_What you need to do_
A faithful copy is required of the lines from the top of the entries through the line that contains "Given: Open the Genius Tools menu", both included, with no pictures.

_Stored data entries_
————
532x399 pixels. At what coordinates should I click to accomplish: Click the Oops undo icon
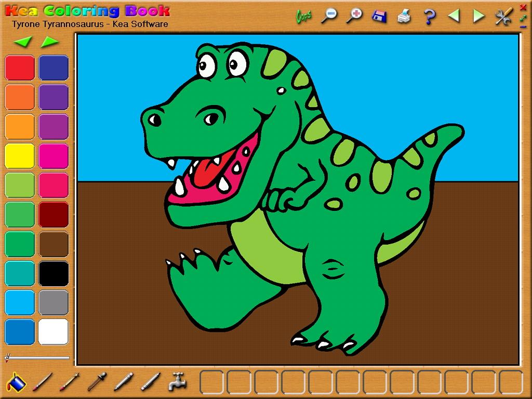pyautogui.click(x=304, y=16)
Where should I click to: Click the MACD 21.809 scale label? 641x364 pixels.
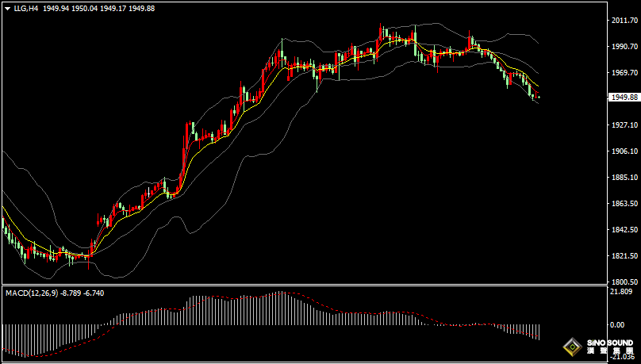point(621,291)
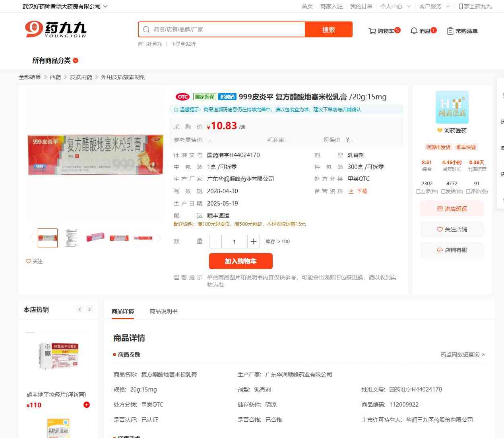
Task: Expand the 所有商品分类 category dropdown
Action: coord(55,60)
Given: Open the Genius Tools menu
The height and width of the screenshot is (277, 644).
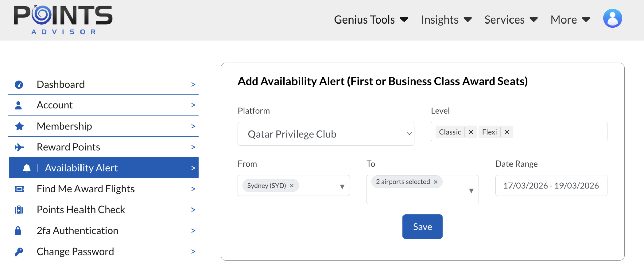Looking at the screenshot, I should 371,20.
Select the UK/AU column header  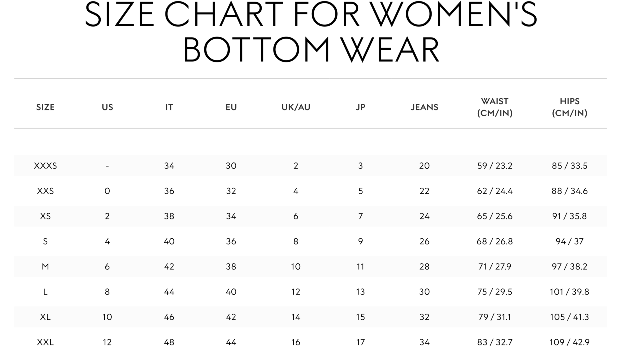296,107
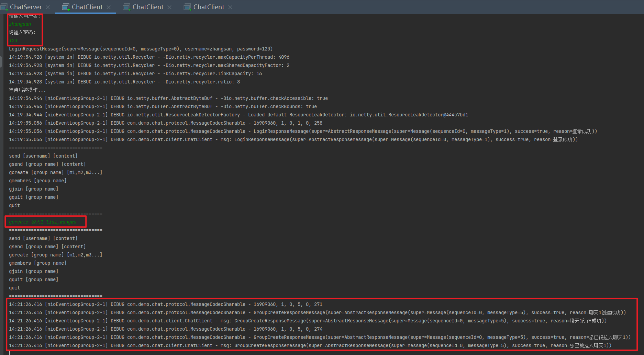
————
_Expected answer_
532x399 pixels. At what coordinates should I click to accomplish: Click the Oops undo icon
pyautogui.click(x=304, y=16)
Where should I click to: Click the MACD 21.809 scale label? 641x364 pixels.
point(621,291)
Task: Expand the 所有商品分类 category dropdown
Action: coord(55,60)
Given: Open the Genius Tools menu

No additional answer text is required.